Find peace in your own time and in your own way. Don’t feel you need to go it alone or justify your decisions. Of course, take care of yourself and keep those positive reminders and people around. You are a magical, magnificent person capable of spilling that love onto someone else when the time is right. Trust me, you’ll know when that time is.

I could physically feel my heart get lighter that day while I was away. I’m aware that sounds rather ridiculous but I don’t really care. The pain of my last relationship didn’t envelop me anymore and I felt my heart making room for more love. Let it happen. Let it go. Breathe. Trust me friends, making peace with your past will only bring you one step closer to happiness in your present.

 

When Holidays Bring Heartache

Can I just start by saying, “Holy Christmas craziness.” There has been a lot going on these past couple of weeks my friends. Almost too much, if I do say so myself. I survived, but my writing went on the backburner and that makes me sad. Look for 2 posts this week!

The holidays can be hard for many of us. Surrounded by family and friends whom we are maybe not particularly fond of. Getting the stink eye from great-aunt Ethel when she asks the ever looming question, “So, are you still single?” Yes I am Ethel, because I enjoy watching TV with no pants on and eating ice cream straight out of the container. Just kidding, I’m sure Ethel is a lovely lady. Not to mention, we have to tell everybody our life story, from careers to our love lives and everything in between. When in all reality, you just want to drink a bottle of red (by yourself) and binge watch your newest Netflix series obsession. Oh, is that just me?

This year I am not particularly cheery whenever a holiday comes around. Ever since the loss of my mom, I find that the holiday season brings with it an immense sadness. A reminder of what I lost and what I’ll never have again. Ask any of my friends, I am depressing to be around somewhere within the 2 week period of any major holiday. That’s not counting her birthday or the hardest one of all, Mother’s Day.

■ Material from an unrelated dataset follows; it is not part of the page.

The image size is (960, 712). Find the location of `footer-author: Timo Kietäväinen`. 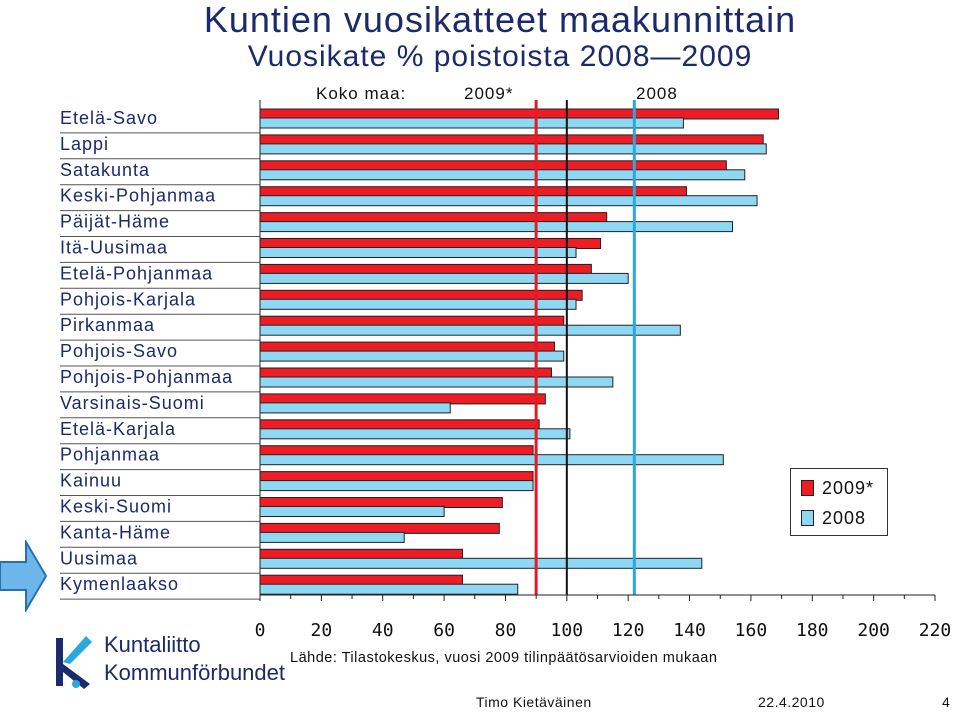

footer-author: Timo Kietäväinen is located at coordinates (534, 702).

If I’m being completely honest, I actually have no idea how to navigate this unknown territory. I have found that after such a major loss my life has been divided into two parts. My life with my mom and my life without her. This first year has been particularly painful and it will only ease with time, patience, acceptance and love. Grief can seem like a never-ending labyrinth that way. We wander around, hoping to find our way out, but instead encounter obstacles and wrong turns.

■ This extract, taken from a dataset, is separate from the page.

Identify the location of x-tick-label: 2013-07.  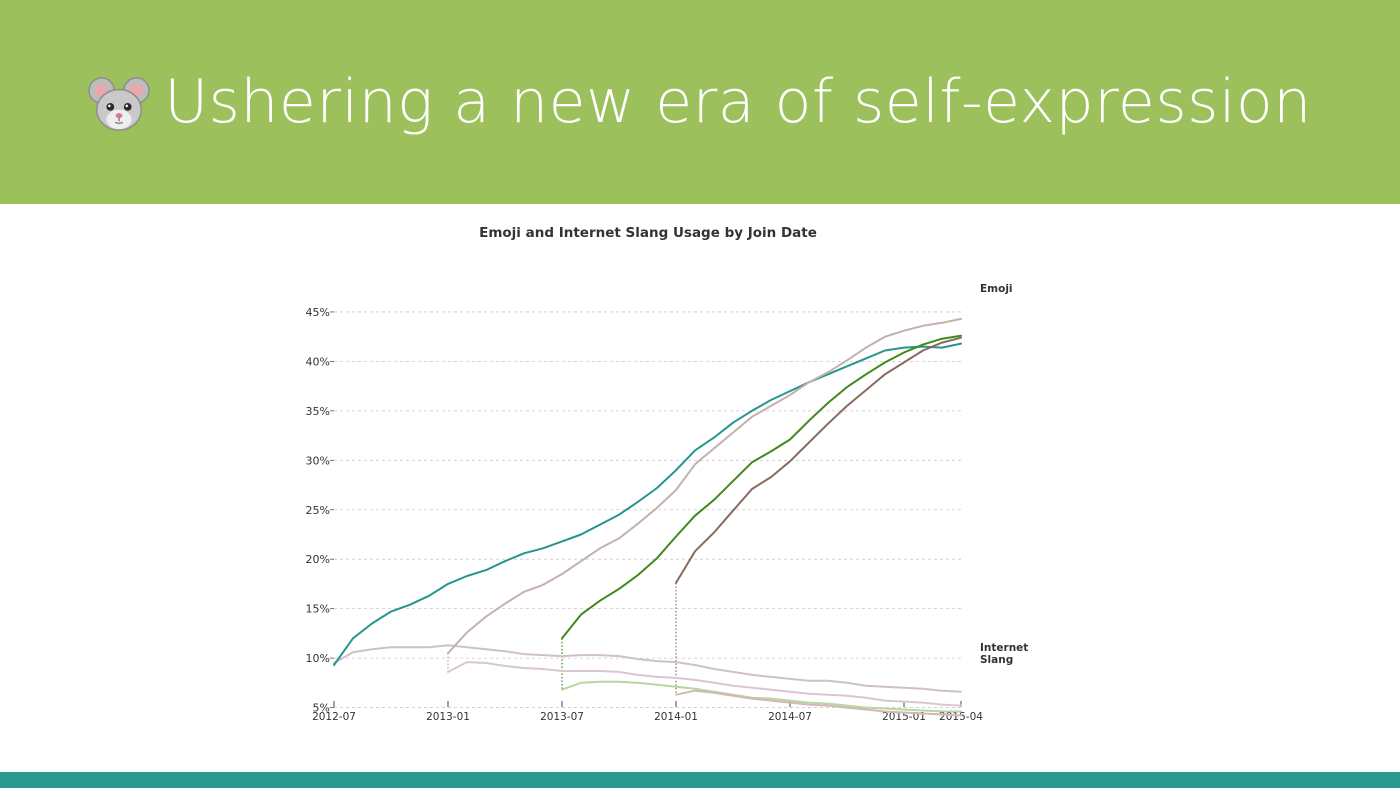
(562, 717).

Holidays can be a double-edged sword. While I can feel completely alone, empty and so sad, I can also feel grateful and loved. Grateful for those friends and family I get to spend my time with and for all my mom taught me during her time on Earth. For now, I can recognize my feelings for what they are and remind myself she will always have a place in my heart.

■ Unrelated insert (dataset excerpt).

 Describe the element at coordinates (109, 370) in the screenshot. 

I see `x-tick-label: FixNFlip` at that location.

While the holidays can be difficult, resist the urge to sink too deep into the sadness. Surround yourself with positive people who love you and let you be who you are. Don’t be too hard on yourself when those memories come back. Spend time volunteering. In fact, one of my favorite Thanksgiving memories is when I volunteered to serve others who didn’t have anywhere to go during the holiday. It was a truly humbling experience.

The best I can do is remember that my best is ok. That I don’t need to tuck everything away because I experienced something that changed me forever. I can be sad because I know one day I will be me again, and I will step into the sunshine with joy in my heart. Until that day arrives, I’ll continue to find my way, a little at a time. And yes, while the holidays can bring unwanted feelings and reminders, they can also bring an atmosphere of gratitude and love when we need it the most.